- Your assignment -
Transcribe the full text about timing knee replacement surgery without altering anything.

- Americans have more than 600,000 knee replacements each year. That number is expected to reach 1.28 million by 2030.
- A new study finds that 90 percent of patients with osteoarthritis in their knees wait too long to get a replacement.
- Experts devised a new algorithm to help physicians and patients figure out the right time to have surgery.
Want to get the most from a total knee replacement? Make sure you have the procedure done at the right time.
A report published today in the Journal of Bone and Joint Surgery found that delaying surgery can deprive patients of the surgery’s full benefits. But when surgery is done too soon, patients put themselves at risk and may wind up needing another replacement.
According to the report, about 90 percent of patients with knee osteoarthritis are waiting too long to have the procedure. And about 25 percent of people who don’t yet need it are having the procedure done too soon and only experiencing minimal benefits.

Records contained in a dataset:
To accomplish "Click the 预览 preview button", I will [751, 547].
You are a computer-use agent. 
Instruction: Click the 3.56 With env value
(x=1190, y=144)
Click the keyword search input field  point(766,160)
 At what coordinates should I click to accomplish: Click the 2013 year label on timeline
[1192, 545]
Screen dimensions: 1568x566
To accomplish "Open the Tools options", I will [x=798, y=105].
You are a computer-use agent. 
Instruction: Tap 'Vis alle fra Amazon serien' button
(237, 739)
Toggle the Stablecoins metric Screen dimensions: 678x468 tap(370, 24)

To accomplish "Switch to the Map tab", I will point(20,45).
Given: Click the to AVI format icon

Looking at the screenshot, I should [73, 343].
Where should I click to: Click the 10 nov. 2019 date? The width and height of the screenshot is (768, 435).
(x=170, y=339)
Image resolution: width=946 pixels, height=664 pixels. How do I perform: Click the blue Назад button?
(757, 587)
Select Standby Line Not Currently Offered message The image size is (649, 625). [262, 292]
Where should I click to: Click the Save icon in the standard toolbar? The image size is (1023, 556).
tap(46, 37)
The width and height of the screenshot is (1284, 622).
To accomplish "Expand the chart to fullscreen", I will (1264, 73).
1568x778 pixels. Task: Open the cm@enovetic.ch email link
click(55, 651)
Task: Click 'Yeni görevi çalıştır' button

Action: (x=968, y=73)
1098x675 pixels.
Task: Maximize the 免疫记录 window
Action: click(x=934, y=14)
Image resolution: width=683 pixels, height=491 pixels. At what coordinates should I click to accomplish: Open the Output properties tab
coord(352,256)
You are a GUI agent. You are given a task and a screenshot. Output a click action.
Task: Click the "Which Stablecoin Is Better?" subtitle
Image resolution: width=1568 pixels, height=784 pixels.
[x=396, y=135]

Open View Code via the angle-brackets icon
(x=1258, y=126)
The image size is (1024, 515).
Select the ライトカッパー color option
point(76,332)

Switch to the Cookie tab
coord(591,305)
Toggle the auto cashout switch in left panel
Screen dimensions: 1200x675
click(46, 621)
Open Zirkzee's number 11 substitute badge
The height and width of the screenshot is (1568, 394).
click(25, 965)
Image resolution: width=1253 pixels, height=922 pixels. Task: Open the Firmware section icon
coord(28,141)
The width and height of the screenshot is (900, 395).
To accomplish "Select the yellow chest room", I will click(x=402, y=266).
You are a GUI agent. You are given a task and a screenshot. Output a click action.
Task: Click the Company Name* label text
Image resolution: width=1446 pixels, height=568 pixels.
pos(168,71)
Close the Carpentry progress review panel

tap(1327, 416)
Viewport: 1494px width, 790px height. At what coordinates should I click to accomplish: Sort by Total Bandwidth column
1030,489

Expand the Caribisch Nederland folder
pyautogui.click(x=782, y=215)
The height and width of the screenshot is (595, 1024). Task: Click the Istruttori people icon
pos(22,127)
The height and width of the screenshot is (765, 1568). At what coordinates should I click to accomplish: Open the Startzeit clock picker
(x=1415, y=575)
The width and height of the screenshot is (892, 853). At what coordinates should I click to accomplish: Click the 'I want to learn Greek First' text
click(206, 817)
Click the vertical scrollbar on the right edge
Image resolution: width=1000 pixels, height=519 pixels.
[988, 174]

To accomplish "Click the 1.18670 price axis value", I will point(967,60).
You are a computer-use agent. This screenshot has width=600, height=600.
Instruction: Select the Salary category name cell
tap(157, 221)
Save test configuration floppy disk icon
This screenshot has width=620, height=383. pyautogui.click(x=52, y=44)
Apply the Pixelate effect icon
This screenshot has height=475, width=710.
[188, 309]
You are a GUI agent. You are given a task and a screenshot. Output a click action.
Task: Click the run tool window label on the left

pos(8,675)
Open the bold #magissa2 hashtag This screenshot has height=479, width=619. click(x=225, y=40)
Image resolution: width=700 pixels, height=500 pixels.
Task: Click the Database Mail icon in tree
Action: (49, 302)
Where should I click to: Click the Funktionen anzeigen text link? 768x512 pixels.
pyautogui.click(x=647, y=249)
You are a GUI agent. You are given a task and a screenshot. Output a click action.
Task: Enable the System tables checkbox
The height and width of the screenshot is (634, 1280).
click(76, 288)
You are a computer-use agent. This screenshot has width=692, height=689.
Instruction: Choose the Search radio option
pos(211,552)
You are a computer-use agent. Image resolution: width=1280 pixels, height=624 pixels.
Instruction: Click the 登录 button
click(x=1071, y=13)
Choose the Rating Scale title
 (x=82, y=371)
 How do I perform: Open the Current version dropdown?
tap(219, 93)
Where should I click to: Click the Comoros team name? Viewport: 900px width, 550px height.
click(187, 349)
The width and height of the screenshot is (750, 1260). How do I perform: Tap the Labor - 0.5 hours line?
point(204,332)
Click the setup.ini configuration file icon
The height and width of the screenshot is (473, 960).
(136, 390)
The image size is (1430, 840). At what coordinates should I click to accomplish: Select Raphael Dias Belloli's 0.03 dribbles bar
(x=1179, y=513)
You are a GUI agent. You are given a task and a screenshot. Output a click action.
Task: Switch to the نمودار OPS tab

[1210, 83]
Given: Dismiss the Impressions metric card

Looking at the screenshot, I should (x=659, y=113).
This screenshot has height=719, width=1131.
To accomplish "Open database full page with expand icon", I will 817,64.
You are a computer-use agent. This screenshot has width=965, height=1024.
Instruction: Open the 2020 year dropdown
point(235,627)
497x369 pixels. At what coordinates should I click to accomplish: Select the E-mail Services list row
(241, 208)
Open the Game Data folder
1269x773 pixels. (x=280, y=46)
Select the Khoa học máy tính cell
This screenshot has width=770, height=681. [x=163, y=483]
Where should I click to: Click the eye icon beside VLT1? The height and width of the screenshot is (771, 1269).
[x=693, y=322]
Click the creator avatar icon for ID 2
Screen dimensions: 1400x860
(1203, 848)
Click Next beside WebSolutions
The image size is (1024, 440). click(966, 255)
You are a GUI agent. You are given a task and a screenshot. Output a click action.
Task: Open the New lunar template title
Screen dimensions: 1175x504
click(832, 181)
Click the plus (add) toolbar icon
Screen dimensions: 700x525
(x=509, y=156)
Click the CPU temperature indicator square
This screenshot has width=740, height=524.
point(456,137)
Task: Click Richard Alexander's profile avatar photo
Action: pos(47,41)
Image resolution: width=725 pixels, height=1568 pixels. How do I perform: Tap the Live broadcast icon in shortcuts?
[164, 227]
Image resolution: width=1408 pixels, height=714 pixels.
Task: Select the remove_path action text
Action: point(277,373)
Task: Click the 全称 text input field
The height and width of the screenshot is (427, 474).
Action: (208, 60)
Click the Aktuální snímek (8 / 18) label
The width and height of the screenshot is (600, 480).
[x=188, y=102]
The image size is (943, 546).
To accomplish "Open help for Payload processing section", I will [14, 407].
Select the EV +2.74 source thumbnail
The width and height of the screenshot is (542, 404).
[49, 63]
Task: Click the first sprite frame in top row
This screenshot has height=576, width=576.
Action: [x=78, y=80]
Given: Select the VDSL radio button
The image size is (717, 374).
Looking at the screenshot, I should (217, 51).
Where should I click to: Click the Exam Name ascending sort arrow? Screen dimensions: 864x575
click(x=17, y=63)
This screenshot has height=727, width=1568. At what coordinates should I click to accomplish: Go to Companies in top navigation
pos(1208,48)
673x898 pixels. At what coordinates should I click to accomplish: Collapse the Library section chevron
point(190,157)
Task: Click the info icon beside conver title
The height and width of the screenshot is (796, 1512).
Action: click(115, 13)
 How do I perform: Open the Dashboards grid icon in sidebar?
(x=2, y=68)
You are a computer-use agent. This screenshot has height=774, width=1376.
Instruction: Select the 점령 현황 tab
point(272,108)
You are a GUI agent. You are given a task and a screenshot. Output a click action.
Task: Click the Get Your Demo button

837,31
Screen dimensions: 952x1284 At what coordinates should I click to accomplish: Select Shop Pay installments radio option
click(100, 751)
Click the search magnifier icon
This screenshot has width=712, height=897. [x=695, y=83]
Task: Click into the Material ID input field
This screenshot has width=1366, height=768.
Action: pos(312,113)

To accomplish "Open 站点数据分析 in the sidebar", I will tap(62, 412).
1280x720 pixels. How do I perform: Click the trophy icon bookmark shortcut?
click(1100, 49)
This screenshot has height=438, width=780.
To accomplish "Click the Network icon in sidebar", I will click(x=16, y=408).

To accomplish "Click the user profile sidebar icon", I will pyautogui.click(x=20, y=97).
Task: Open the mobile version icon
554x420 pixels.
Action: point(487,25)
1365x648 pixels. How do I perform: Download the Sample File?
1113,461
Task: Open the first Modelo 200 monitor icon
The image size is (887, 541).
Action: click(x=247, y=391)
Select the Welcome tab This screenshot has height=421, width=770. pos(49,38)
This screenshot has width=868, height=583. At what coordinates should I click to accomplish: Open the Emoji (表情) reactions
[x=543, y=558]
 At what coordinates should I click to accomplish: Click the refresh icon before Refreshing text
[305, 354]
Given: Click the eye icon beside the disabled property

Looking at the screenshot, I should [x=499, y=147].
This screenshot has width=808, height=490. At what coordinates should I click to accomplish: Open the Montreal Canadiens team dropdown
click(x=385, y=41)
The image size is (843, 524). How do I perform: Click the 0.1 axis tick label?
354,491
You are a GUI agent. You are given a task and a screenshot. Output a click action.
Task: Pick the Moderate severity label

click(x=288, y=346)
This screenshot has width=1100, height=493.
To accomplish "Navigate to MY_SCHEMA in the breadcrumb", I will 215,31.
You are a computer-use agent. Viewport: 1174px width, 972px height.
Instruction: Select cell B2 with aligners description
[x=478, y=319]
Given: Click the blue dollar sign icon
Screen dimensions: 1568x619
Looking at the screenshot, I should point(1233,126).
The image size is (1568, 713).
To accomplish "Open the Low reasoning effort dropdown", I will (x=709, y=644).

- Exercise solution -
- Americans have more than 600,000 knee replacements each year. That number is expected to reach 1.28 million by 2030.
- A new study finds that 90 percent of patients with osteoarthritis in their knees wait too long to get a replacement.
- Experts devised a new algorithm to help physicians and patients figure out the right time to have surgery.
Want to get the most from a total knee replacement? Make sure you have the procedure done at the right time.
A report published today in the Journal of Bone and Joint Surgery found that delaying surgery can deprive patients of the surgery’s full benefits. But when surgery is done too soon, patients put themselves at risk and may wind up needing another replacement.
According to the report, about 90 percent of patients with knee osteoarthritis are waiting too long to have the procedure. And about 25 percent of people who don’t yet need it are having the procedure done too soon and only experiencing minimal benefits.